2.守護者との邂逅-2

「何故だ?」

 エルファンのまとう気配が、一瞬にして氷点下となった。

 刺すような冷気があたりを漂う。凍てつく魔性の瞳が天井を見つめ、冷ややかに責め立てる。

「これは〈七つの大罪〉の領域だ。しかも、セレイエの仕業だ。あの子が……、私の娘がしでかしたことだ」

 エルファンは、決して声を荒らげたわけではなかった。けれど、彼に抱えられていたルイフォンには、地底から轟くような憤怒が腕から直接、伝わってきた。

「キリファが、お前たち〈ケルベロス〉を作った意味を忘れたわけじゃないだろう!?」

〔キリファのことを、何も分かってあげられなかったお前に言われたくないわ〕

「なんだと!」

〔だって、お前はキリファの気持ちに気づかなかったでしょう?〕

「お前に何が分かる!?」

 ぐっと詰め寄るように光に挑むと、エルファンは目を細めた。それは、白金の輝きがまぶしいためと見せかけていたが、眉間の皺が彼の後悔をあばいている。

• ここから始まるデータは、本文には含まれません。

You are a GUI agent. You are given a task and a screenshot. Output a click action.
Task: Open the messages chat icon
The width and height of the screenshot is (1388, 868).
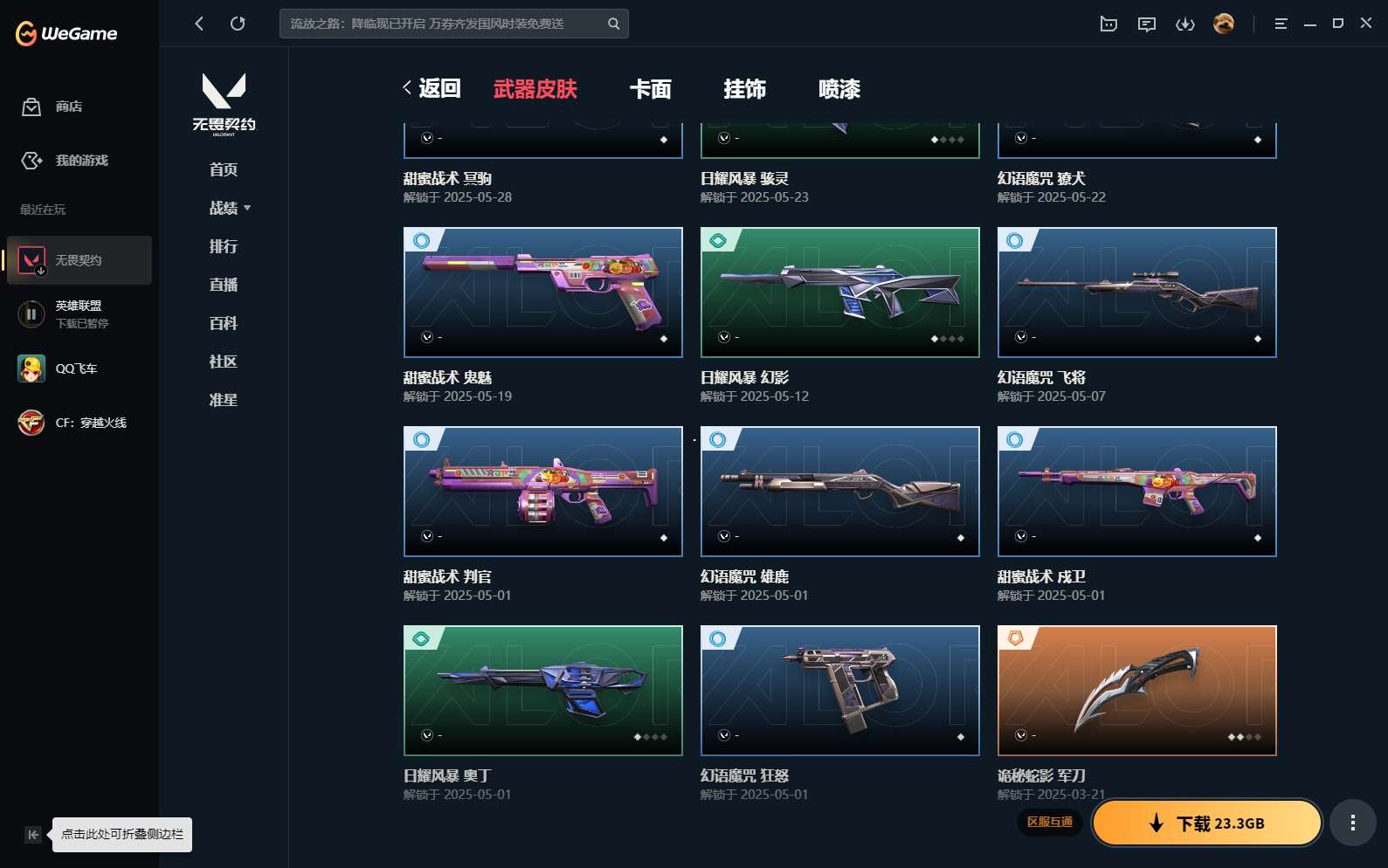[1147, 24]
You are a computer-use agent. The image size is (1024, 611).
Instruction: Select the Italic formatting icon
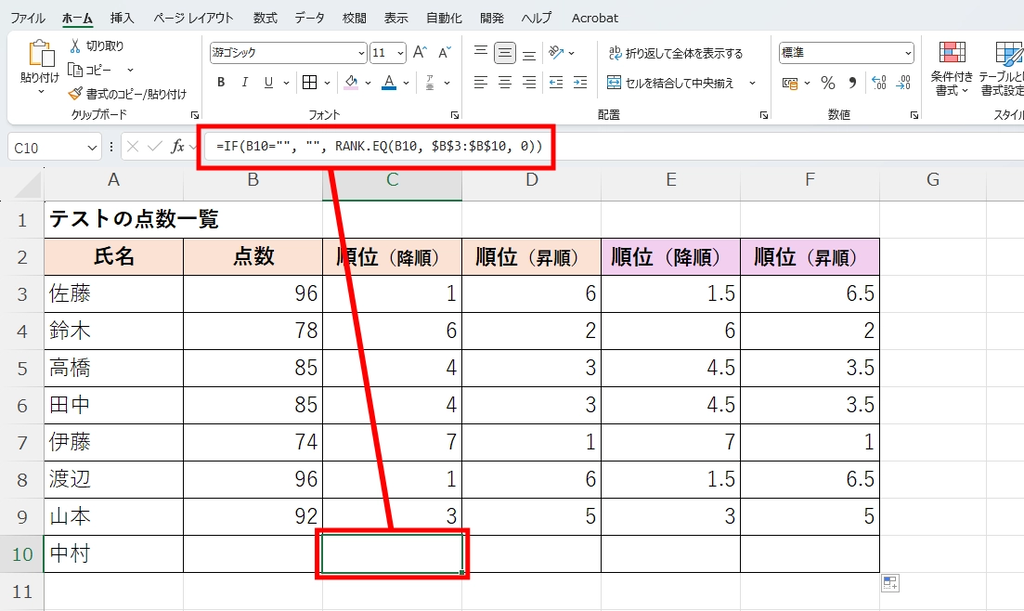coord(244,82)
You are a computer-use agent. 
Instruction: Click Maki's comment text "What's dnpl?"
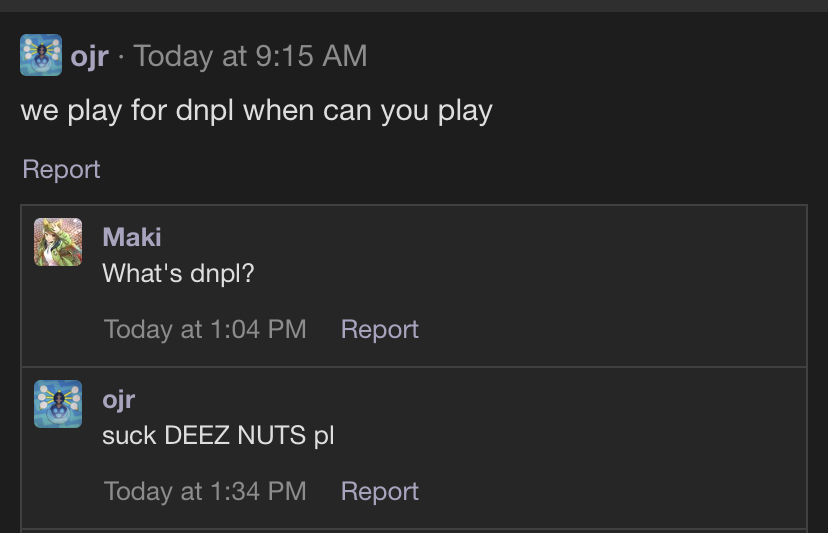pyautogui.click(x=178, y=273)
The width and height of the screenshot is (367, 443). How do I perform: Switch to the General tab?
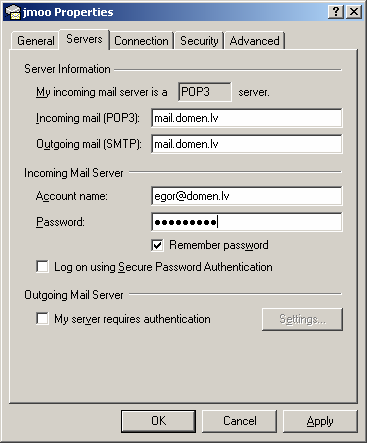point(36,41)
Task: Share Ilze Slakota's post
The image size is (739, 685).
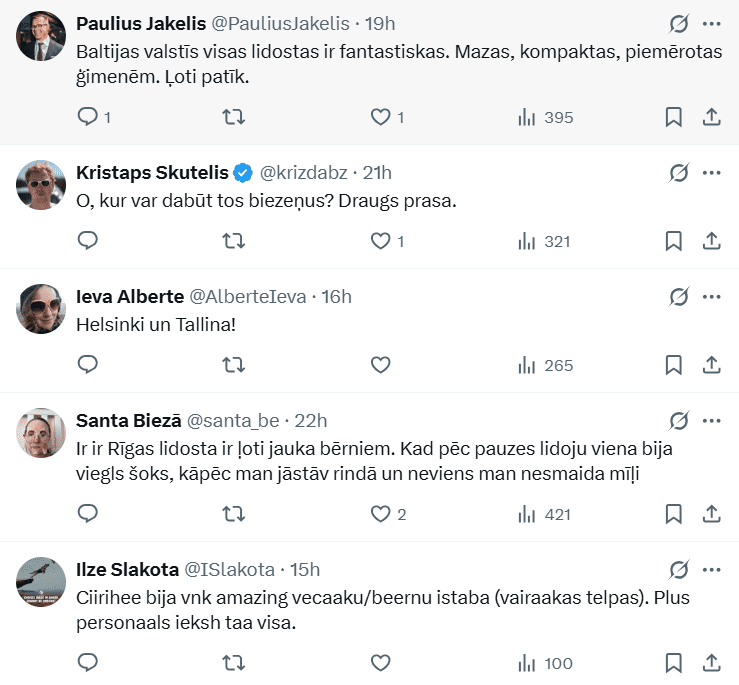Action: pyautogui.click(x=712, y=663)
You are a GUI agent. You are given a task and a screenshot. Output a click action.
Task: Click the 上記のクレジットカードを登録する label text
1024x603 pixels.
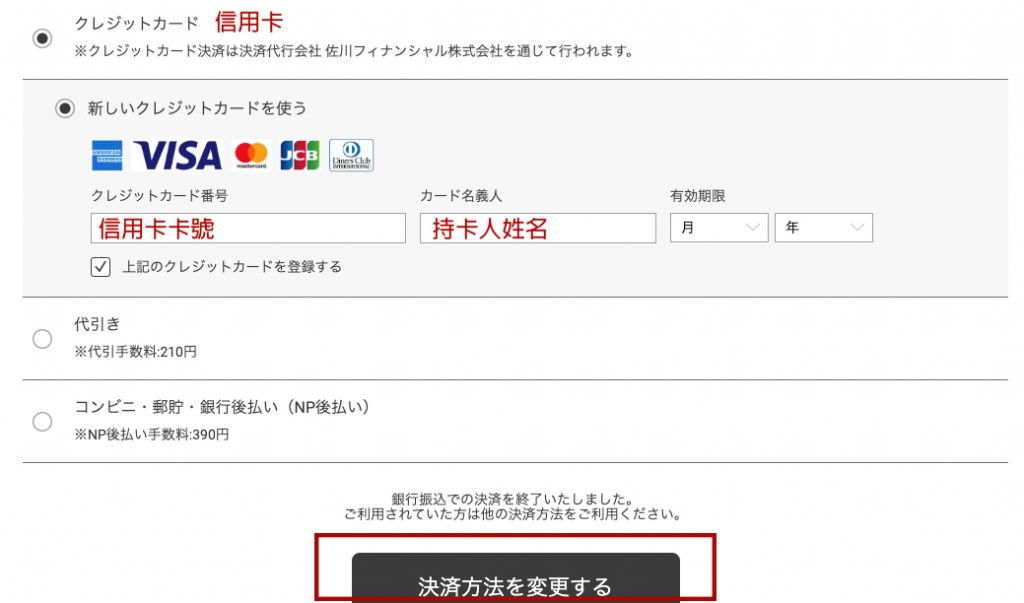(x=232, y=267)
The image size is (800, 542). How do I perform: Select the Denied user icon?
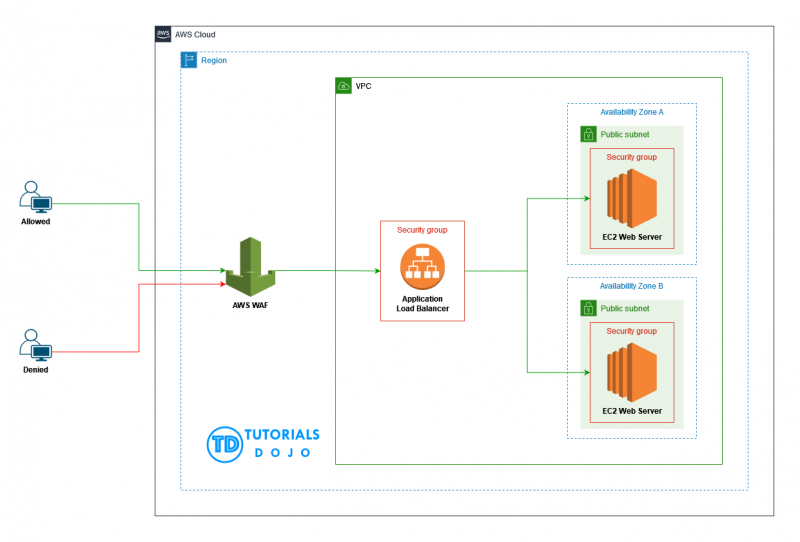tap(35, 345)
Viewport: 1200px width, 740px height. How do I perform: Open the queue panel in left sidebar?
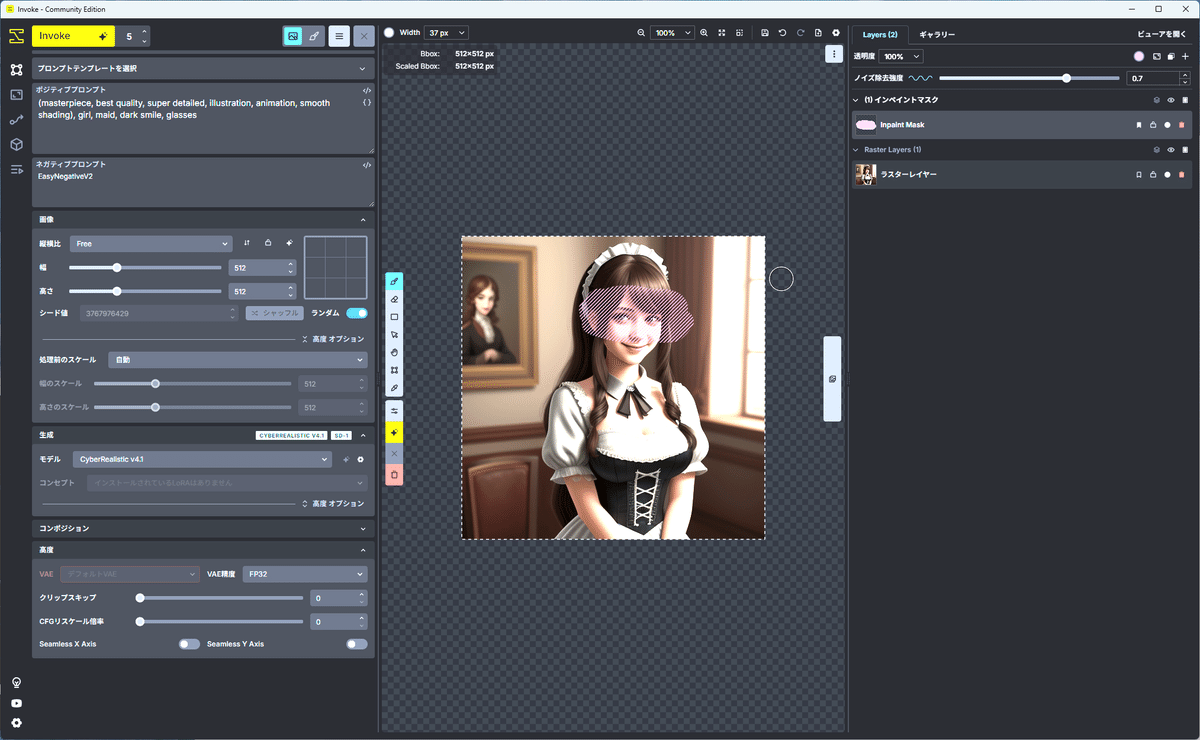[x=16, y=169]
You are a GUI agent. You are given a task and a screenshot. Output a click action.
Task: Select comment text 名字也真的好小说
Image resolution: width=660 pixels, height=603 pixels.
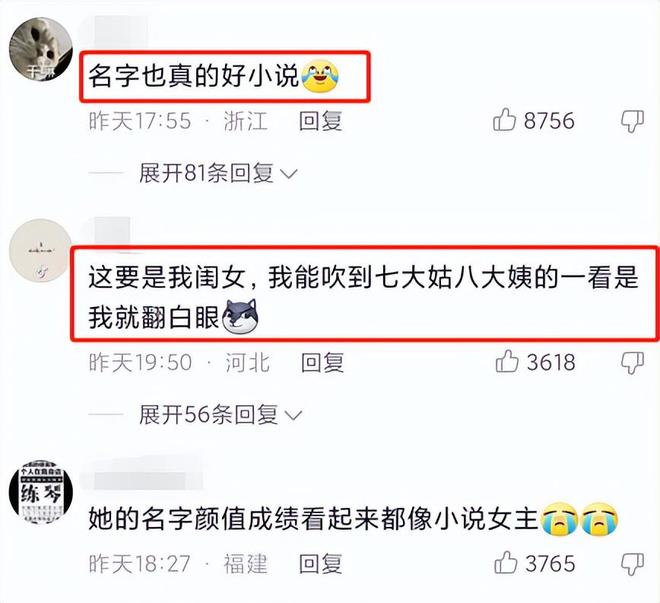point(194,76)
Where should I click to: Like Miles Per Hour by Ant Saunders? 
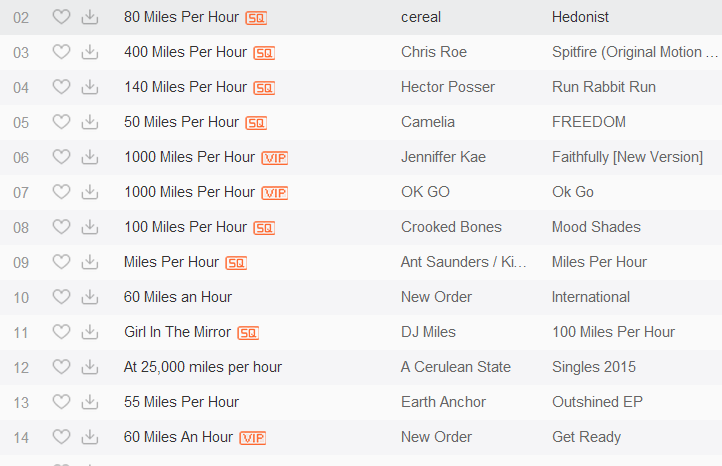tap(61, 262)
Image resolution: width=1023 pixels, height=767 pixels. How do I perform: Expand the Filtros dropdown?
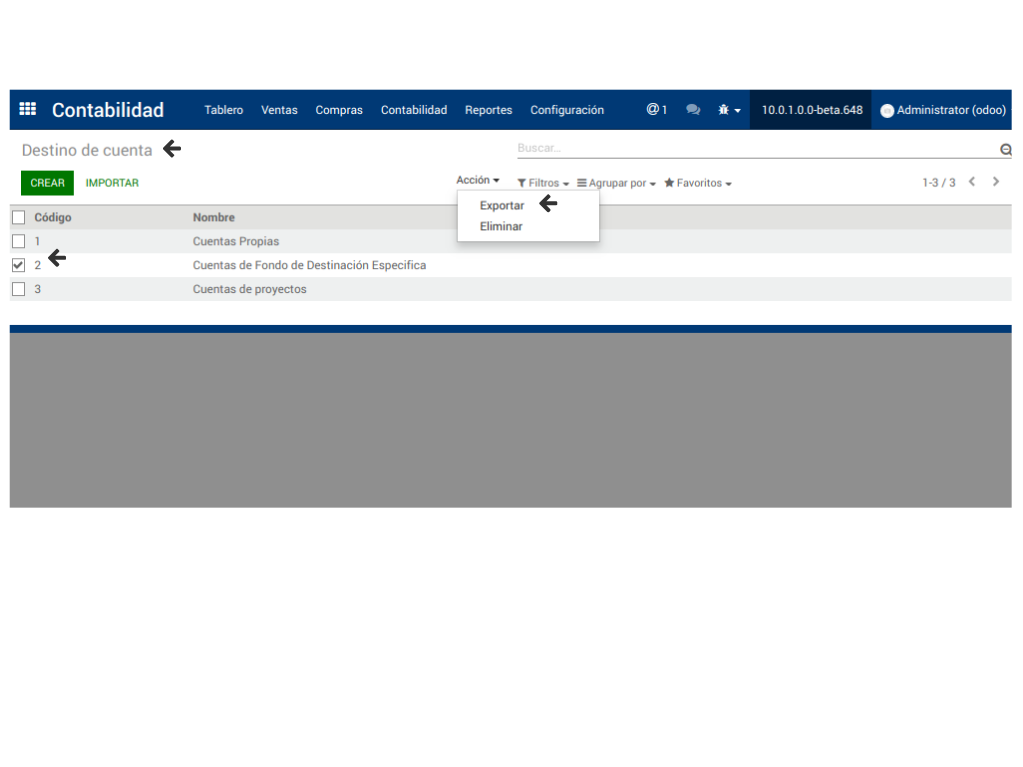(543, 183)
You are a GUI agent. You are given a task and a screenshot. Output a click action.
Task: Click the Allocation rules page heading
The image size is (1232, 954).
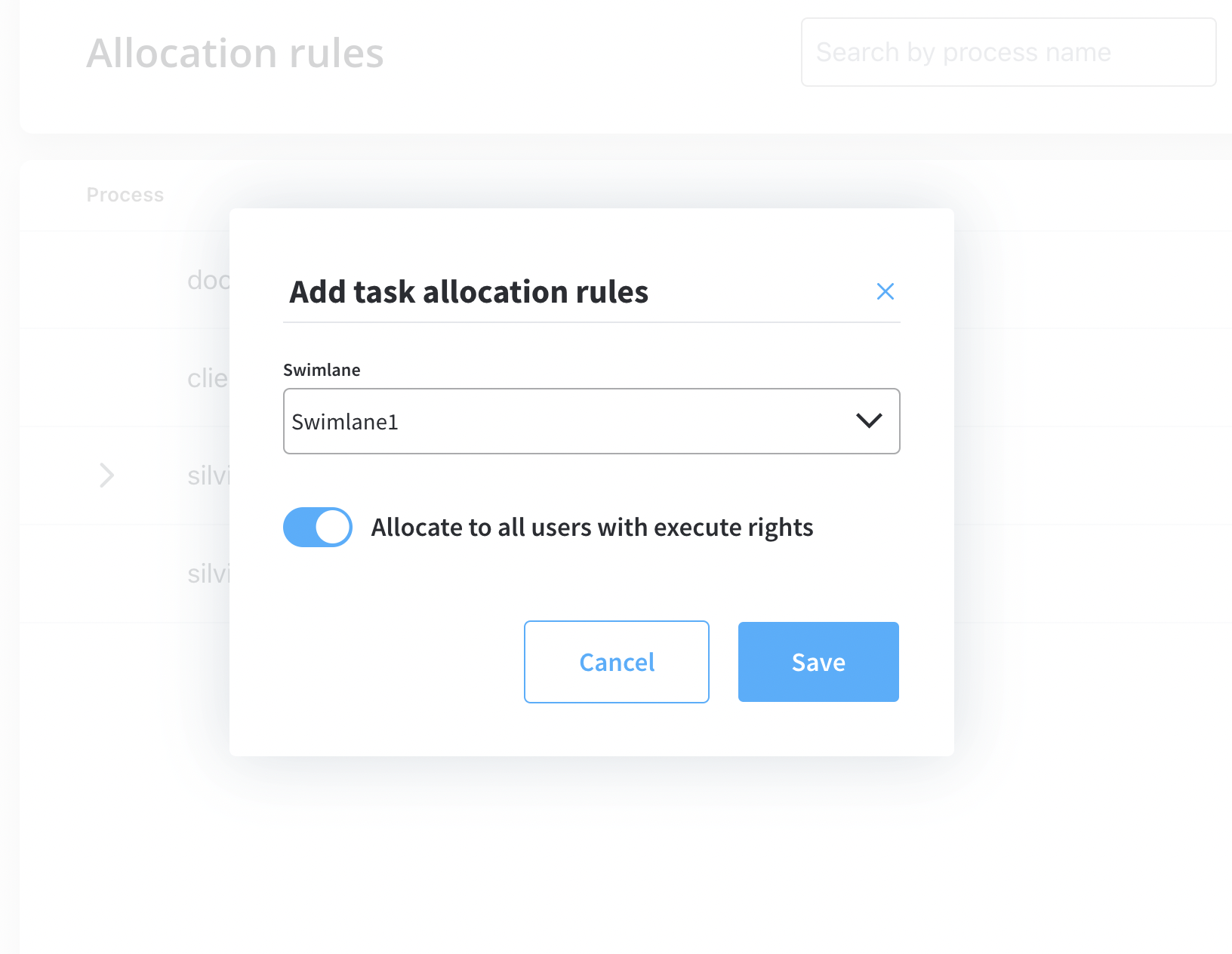click(x=235, y=53)
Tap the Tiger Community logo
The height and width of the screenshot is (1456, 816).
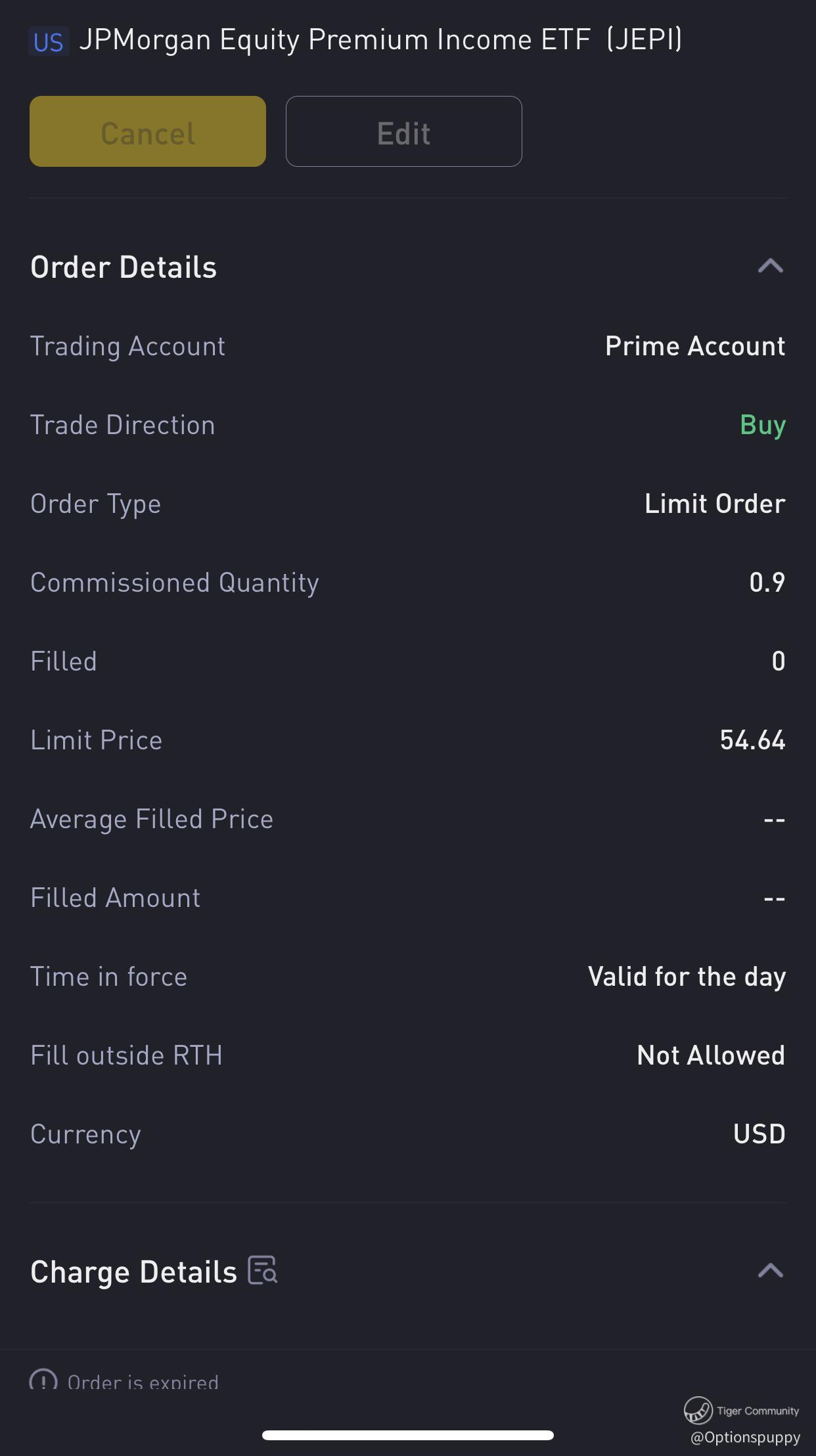click(698, 1410)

 にわかに混乱めいてきた。――というよりも、明らかに話が横道にそれている。

「おい、お前ら! 脱線しているぞ!」

 ルイフォンは猫の目をとがらせた。

「今は、母さんとエルファンの話じゃねぇだろ! メイシアだ! あいつを〈影〉にされないためにはどうすればいいのか。〈ベロ〉、お前は何か知っているんじゃないのか!?」

 昔話が気にならないわけではないが、今は、そんなことを揉めている場合ではない。ルイフォンは、エルファンの胸を叩き、「下ろせ」と不快げに命じる。

 はっと我に返ったエルファンは、すみやかにルイフォンをベッドに戻した。〈ベロ〉もまた、余計なことを言ったと、ばつが悪そうに光を揺らす。

「話をもとに戻せ。そして、俺に分かるように説明しろ」

 ルイフォンの冷静な怒りのテノールが両者に告げる。

 彼の頭上で、どちらが説明するのか、無言の押し付け合いの気配が繰り広げられ……やがて、エルファンが静かに口を開いた。つまり、彼のほうが、いろいろと分が悪いらしい。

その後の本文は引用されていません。